13.3. Bayes Plugin Classifier#

In this next section, we will explain some of the intuition of the Naive Bayes classifer [1], which might require a bit of a probability and statistics background.

The core idea of the Naive Bayes classifier is, if our data have features which are zeros and ones, we can use the class-conditional probabilities to determine whether a point is from class \(1\) or class \(2\). The idea is as follows. First, we assume that all of the individual features of our data (the features, in our case, are the edges of the network that are in the signal subnetwork) are independent, then the likelihood of observing a particular sequence of edges in the signal subnetwork of the \(m^{th}\) network if that network is in class \(y\) is as follows. First, we will just write down some simpler notation for the quantity we want:

\[\begin{align*} Pr(\text{observing }A^{(m)}\text{ given we assume $m$ is in class $y$} \text{ where the signal subnetwork is $\mathcal S$}) = Pr(A^{(m)} | y_m = y; \mathcal S) \end{align*}\]

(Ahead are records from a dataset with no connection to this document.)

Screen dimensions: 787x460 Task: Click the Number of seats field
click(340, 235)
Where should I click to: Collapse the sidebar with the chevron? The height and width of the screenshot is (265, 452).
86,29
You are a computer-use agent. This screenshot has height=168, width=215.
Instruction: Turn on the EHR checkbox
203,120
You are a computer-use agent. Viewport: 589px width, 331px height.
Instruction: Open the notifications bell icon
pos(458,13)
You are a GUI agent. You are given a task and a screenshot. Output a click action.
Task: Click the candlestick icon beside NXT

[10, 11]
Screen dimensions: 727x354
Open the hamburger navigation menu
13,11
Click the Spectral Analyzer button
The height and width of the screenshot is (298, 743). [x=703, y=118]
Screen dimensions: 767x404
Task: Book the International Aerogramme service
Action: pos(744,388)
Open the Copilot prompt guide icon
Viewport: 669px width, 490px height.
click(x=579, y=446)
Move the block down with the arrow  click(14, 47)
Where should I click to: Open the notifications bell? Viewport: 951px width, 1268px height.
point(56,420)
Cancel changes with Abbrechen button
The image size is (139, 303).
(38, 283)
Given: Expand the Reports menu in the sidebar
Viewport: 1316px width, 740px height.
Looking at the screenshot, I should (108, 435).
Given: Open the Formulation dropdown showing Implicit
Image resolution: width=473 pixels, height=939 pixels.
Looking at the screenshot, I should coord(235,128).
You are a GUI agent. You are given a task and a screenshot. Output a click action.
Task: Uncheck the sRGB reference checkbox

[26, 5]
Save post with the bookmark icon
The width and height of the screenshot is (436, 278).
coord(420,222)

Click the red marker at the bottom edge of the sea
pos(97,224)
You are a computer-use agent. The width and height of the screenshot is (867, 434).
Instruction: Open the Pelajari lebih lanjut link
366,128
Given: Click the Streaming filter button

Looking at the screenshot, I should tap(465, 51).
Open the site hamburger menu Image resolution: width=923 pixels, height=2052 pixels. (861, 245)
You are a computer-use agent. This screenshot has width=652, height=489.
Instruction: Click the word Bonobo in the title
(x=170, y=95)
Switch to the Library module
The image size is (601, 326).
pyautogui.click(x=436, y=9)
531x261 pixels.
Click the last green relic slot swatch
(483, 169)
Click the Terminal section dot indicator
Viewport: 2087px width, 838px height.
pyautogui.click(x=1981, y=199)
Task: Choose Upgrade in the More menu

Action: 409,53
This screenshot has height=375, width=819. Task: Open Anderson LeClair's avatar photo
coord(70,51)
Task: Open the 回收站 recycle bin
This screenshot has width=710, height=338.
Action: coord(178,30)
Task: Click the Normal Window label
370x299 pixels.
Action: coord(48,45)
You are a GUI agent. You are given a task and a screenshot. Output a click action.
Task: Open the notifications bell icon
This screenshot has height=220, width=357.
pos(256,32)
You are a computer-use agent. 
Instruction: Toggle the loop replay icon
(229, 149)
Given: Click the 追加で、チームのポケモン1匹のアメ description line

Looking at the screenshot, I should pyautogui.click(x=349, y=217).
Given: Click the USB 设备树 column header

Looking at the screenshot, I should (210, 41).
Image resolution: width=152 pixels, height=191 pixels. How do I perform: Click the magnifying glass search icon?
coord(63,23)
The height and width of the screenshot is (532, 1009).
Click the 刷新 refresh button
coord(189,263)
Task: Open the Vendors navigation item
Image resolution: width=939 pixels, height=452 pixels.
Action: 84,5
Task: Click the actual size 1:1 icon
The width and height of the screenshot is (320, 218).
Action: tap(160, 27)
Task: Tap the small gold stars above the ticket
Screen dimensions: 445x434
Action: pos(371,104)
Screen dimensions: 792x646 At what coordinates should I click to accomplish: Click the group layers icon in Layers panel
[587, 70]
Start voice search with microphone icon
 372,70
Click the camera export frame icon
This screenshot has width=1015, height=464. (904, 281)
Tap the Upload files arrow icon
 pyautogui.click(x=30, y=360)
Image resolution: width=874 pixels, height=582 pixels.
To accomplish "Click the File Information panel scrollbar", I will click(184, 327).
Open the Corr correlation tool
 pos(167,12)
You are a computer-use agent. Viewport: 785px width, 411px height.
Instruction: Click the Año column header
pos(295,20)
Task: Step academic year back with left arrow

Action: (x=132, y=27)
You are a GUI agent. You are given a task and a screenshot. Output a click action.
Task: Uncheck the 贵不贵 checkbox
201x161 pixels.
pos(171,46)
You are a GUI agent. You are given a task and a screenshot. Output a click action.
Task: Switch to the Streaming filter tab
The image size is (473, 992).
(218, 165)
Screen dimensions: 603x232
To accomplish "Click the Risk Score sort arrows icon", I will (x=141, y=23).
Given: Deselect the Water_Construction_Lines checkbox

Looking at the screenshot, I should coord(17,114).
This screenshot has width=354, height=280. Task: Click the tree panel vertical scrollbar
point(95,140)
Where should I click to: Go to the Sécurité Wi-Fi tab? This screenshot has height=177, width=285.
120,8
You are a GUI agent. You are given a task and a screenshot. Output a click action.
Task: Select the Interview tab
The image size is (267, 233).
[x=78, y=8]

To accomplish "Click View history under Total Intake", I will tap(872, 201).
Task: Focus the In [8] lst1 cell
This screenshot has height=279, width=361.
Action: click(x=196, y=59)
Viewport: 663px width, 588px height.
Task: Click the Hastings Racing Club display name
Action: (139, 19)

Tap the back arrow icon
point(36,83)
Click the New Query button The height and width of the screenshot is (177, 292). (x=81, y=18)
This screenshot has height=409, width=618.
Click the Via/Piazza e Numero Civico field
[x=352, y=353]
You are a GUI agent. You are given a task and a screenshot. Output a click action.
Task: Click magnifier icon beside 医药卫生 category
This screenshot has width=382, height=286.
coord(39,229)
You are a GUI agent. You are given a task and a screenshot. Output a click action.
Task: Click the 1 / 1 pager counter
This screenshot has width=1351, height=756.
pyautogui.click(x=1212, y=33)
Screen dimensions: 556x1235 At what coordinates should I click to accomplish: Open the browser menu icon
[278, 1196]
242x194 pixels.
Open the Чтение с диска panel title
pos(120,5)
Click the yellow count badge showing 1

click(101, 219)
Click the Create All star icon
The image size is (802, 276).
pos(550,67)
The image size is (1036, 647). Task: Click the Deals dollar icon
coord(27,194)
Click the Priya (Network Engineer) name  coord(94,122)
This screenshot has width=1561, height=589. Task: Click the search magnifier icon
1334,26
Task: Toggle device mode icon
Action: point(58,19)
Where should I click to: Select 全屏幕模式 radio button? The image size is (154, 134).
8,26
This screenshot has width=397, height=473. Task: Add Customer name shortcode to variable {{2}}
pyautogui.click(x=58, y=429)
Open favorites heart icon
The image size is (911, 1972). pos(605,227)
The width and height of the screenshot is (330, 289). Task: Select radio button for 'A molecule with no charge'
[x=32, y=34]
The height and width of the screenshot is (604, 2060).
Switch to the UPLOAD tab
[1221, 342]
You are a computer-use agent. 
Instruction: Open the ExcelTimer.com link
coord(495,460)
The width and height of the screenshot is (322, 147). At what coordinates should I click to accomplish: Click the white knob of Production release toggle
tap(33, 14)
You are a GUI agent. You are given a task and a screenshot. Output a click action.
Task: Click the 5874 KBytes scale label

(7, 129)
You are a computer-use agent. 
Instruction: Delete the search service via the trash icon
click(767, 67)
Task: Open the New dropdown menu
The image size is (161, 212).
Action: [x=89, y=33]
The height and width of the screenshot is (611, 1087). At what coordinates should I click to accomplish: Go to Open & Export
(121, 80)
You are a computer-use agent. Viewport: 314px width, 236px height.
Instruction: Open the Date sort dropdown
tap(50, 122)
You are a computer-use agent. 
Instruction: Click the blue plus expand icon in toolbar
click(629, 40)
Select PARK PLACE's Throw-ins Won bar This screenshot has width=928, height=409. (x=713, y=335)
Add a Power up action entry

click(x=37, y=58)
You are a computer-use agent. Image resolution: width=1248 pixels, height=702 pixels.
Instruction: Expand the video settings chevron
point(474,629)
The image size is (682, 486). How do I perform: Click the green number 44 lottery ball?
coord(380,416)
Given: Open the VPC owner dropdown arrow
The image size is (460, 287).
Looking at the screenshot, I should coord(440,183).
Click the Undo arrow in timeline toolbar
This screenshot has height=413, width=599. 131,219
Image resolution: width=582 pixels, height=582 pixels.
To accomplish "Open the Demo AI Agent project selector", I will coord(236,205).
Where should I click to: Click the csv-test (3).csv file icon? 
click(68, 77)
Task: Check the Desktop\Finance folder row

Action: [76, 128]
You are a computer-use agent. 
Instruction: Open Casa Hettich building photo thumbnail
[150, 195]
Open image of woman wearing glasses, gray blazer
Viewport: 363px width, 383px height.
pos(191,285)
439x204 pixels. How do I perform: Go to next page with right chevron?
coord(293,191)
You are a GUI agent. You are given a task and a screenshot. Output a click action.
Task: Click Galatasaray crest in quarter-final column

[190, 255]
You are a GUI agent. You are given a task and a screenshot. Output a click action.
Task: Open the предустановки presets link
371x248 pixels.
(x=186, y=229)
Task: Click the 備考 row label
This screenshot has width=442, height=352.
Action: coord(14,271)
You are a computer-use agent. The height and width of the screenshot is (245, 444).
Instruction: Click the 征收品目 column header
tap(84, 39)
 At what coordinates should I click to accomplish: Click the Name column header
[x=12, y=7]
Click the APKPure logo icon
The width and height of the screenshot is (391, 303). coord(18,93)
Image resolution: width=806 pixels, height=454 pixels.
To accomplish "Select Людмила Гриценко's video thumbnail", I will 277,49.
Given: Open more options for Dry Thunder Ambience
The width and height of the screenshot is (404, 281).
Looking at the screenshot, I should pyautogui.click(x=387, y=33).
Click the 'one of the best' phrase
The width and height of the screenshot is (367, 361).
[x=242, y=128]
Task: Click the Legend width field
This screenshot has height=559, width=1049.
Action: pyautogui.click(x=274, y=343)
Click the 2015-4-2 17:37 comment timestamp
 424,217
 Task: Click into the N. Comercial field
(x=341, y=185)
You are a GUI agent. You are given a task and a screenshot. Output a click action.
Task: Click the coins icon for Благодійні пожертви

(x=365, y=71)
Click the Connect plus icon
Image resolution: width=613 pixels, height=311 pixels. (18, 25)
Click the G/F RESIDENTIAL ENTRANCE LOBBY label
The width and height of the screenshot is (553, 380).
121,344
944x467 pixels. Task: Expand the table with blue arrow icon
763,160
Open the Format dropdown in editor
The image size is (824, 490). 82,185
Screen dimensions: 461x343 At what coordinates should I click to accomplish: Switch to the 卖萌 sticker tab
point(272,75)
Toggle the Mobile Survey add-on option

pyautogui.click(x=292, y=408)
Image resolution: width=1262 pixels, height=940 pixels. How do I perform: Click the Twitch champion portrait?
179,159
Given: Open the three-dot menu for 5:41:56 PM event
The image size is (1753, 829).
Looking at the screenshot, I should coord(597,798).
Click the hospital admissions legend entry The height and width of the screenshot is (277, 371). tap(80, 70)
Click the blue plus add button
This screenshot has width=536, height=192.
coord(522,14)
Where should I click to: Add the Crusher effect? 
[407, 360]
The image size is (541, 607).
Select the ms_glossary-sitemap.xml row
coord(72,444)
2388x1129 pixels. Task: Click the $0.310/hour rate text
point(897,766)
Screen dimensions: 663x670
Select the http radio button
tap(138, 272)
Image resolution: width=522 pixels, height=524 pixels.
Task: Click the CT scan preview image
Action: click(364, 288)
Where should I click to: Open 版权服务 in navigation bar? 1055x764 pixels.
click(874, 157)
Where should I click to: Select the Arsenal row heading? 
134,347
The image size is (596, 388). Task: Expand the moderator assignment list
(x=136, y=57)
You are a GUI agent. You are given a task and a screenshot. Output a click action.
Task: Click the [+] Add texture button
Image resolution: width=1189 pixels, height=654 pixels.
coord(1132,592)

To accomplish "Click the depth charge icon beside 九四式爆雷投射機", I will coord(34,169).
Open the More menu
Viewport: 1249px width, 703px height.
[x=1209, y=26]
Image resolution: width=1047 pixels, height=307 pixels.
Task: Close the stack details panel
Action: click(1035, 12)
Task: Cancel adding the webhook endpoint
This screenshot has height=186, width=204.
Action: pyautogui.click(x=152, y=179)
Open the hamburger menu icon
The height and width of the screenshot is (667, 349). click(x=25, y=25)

Nothing happened in this step just yet; we just made a smaller notation for the quantity on the left that we will use later on. In this next step, we use the fact that, if edges existing and not existing are independent, then the probability of observing a sequence of edges is the product of the probabilities of observing each individual edge. This is called an independent edge assumption. We proceed as follows:

\[\begin{align*} Pr(A^{(m)}| y_m = y; \mathcal S) &= \prod_{(i,j) \in \mathcal S} Pr(a_{ij}^{(m)} | y_m = y; \mathcal S) \end{align*}\]

Note that we are taking the product of each pair of edges, \((i,j)\), which are in the signal sub-network. Next, if we remember back to the Independent-Edge Random Network (IER), we assumed that if \(\mathbf A^{(m)}\) was an \(IER_n(P^y)\) network, that every edge \(\mathbf a_{ij}^{(m)}\) had a probability of \(p^y_{ij}\) of taking a value of \(1\) (the edge exists), and a probability of \(1 - p_{ij}^y\) of taking a value of \(0\) (the edge does not exist). What this means is that \(\mathbf a_{ij}^{(m)}\) is something called a Bernoulli distributed random variable. The probability of seeing a particular realization \(a_{ij}^{(m)}\) of a Bernoulli distributed random variable is relatively straightforward to see. We want the quantity \(Pr(A^{(m)} | y_m = y; \mathcal S)\) to reflect the following two facts we’ve already discussed:

  1. If \(a_{ij}^{(m)}\) is \(1\), then \(Pr(A^{(m)} | \mathbf y_m = y; \mathcal S)\) is \(p_{ij}^y\).

  2. If \(a_{ij}^{(m)}\) is \(0\), then \(Pr(A^{(m)} | \mathbf y_m = y; \mathcal S)\) is \(1 - p_{ij}^y\). Is there a succinct expression that we can express this with? Yes! Try the following equation:

\[\begin{align*} Pr(A^{(m)} | \mathbf y_m = y; \mathcal S) &= (p_{ij}^y)^{a_{ij}^{(m)}} (1 - p_{ij}^y)^{1 - a_{ij}^{(m)}} \end{align*}\]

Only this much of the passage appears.